I would like to end by calling on the ASHG board and membership to continue to take important steps to document and untie itself from the inequities that have been part of the society’s past. If we are indeed committed to the goal of building an equitable future for genomics research and medicine, our society and funding agencies need to pay attention to ongoing global genomic efforts specially in low- and middle-income countries so we can continue to expand on the success of programs such as H3Africa (https://h3africa.org/) and GenomeAsia 100K (https://browser.genomeasia100k.org/). Scientists in high income countries, including the US and Europe, must elevate their collaborative strategies to be more fair and supportive of the development of research capacity with full appreciation for the challenges faced by their colleagues in resource-challenged environments.

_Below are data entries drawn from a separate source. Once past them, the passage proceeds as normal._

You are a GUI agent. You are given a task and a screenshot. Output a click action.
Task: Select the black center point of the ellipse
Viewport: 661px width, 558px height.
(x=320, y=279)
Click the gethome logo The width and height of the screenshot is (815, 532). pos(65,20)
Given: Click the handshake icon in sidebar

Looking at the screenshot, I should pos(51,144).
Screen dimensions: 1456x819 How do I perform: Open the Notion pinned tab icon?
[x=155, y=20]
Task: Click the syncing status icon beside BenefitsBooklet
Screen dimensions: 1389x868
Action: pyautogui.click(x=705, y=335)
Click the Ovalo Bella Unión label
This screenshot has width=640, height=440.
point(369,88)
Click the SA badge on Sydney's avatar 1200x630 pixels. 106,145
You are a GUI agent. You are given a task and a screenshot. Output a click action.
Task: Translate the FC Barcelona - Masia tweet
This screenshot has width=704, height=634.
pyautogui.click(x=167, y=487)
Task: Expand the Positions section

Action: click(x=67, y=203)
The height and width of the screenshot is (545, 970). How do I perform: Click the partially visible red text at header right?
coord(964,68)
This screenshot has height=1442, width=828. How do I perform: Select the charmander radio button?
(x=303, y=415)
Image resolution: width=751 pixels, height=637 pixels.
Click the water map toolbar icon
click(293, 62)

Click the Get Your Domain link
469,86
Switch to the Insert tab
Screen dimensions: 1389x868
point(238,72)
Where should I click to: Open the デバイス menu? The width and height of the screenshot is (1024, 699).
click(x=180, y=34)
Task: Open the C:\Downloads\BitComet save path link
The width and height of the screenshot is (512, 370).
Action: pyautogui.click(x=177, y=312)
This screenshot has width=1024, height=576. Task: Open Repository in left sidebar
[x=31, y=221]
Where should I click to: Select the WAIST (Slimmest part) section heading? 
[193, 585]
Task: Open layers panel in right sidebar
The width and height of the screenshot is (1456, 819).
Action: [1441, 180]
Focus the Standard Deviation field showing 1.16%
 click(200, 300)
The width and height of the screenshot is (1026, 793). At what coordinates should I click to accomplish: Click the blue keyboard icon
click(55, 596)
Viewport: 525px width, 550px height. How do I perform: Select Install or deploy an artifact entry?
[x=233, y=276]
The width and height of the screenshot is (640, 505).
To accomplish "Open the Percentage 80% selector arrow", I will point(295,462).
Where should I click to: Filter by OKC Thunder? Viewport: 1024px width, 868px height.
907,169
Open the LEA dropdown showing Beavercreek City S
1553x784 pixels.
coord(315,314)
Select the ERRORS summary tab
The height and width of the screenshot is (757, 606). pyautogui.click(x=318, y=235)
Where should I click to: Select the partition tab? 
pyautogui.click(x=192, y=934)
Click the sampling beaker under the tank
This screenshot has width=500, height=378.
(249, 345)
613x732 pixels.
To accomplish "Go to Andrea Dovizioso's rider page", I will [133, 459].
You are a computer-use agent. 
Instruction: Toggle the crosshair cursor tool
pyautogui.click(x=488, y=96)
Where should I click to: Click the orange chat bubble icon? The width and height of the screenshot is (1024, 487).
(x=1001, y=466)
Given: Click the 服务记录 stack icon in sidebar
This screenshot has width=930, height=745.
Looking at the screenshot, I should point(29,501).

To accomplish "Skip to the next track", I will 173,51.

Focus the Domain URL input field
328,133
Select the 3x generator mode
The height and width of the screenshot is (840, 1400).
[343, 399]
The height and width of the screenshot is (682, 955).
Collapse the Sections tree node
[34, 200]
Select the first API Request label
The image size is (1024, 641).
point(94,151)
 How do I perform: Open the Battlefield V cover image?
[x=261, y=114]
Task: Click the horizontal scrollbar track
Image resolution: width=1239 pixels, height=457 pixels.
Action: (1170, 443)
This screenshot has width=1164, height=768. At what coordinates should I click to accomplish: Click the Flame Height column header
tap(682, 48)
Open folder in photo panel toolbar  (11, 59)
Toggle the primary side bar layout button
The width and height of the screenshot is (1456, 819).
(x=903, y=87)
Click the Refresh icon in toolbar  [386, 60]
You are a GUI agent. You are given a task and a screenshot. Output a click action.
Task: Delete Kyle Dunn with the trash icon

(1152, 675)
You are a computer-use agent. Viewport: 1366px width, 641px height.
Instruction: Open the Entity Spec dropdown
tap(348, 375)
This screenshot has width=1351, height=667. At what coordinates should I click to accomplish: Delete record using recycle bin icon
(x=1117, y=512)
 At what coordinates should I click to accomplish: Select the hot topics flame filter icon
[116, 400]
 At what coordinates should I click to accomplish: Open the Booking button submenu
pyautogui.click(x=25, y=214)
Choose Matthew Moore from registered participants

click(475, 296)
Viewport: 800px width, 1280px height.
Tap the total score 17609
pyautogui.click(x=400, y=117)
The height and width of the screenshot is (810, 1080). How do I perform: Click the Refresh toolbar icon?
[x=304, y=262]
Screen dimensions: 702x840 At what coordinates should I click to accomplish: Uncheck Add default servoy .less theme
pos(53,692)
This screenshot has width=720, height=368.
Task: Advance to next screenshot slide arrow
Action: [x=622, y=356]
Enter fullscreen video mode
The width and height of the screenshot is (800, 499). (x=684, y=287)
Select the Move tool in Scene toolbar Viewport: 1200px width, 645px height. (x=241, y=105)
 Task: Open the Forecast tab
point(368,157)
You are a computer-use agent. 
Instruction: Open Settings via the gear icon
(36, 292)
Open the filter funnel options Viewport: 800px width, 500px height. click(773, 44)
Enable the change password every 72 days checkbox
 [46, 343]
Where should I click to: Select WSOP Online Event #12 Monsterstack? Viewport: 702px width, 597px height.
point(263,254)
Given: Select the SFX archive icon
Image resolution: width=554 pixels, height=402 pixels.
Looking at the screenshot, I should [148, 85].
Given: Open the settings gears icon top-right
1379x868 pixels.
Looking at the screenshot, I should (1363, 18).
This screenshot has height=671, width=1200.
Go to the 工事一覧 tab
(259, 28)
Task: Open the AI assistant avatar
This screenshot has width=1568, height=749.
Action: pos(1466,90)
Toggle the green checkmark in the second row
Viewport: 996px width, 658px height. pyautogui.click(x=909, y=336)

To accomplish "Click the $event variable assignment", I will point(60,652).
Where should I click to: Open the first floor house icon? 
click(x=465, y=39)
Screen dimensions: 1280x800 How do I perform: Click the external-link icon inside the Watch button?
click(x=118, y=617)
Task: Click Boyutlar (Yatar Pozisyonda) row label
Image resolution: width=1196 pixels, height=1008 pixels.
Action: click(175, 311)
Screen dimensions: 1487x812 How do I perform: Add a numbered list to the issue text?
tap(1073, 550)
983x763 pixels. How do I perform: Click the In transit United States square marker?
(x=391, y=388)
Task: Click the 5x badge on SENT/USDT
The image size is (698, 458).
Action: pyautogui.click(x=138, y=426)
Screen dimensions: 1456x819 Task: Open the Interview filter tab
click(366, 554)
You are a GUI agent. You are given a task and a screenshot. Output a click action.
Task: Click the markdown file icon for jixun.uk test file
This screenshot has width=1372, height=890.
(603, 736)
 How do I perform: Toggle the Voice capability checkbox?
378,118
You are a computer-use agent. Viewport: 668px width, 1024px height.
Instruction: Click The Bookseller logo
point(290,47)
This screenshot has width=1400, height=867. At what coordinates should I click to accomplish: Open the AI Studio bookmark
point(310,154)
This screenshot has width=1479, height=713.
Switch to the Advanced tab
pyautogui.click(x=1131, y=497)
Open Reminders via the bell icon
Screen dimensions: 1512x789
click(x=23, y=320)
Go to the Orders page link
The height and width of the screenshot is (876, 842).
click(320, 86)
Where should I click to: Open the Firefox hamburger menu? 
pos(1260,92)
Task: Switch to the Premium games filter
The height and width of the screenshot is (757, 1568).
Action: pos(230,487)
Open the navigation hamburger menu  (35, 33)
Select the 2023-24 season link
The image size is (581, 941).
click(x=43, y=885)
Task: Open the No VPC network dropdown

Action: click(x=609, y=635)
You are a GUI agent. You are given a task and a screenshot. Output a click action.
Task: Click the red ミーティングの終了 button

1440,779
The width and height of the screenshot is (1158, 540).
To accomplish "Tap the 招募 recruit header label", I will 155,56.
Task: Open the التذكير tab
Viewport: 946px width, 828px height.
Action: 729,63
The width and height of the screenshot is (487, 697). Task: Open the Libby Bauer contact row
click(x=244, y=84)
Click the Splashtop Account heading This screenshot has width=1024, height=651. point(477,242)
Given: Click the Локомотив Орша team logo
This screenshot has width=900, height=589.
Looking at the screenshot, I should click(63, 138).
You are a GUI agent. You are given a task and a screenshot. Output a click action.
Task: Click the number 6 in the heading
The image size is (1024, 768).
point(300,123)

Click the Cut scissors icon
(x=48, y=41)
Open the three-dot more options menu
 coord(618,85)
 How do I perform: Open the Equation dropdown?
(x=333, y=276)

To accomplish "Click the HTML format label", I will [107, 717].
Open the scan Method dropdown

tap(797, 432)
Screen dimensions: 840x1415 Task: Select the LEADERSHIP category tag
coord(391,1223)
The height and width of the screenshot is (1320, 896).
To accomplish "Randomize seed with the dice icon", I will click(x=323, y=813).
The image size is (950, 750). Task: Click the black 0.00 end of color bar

I would like to reinforce some key points. (1) Genetic differences between individuals and by geography are important in understanding human migration history and ancestral background and may have biological meaning that can help us to fully realize the promise of genomic medicine. While self-identification is the current desired approach in genomics and medicine, it is important to note that most individuals have mixed genetic ancestry that may not be fully recognized but is key in the context of providing individualized care. (2) Analysis of data from the global sequencing of hundreds of thousands of human genomes has now made it abundantly clear that we only have one human race but billions of genomes. The individual is the ultimate variant and collectively, human genome variation is a continuum and genetic differences among human populations are overwhelmingly the result of gradations in allele frequencies, not uniqueness. Hence, the Editorial Board of Nature Biotechnology in 2002 likened the attempt to use genetics to define distinct racial categories as trying to “slice soup”; you can cut all you want, but the soup stays mixed.5 I thank you again for giving me the opportunity to serve as this year’s president of this great society. I wish you the very best in life and please help to spread the word about our common humanity. We need it now more than ever. Please be safe and enjoy the conference and what the city of Los Angeles has to offer.

Acknowledgments

The author thanks Jamie E. Rotimi (daughter), Shawneequa Callier, Amy Bentley, Daniel Shriner, Mateus Gouveia, and Adebowale Adeyemo for their constructive inputs and feedback on the development of the draft manuscript. This manuscript represents the author’s opinions and not the policies and views of any organization with which C.N.R. is affiliated.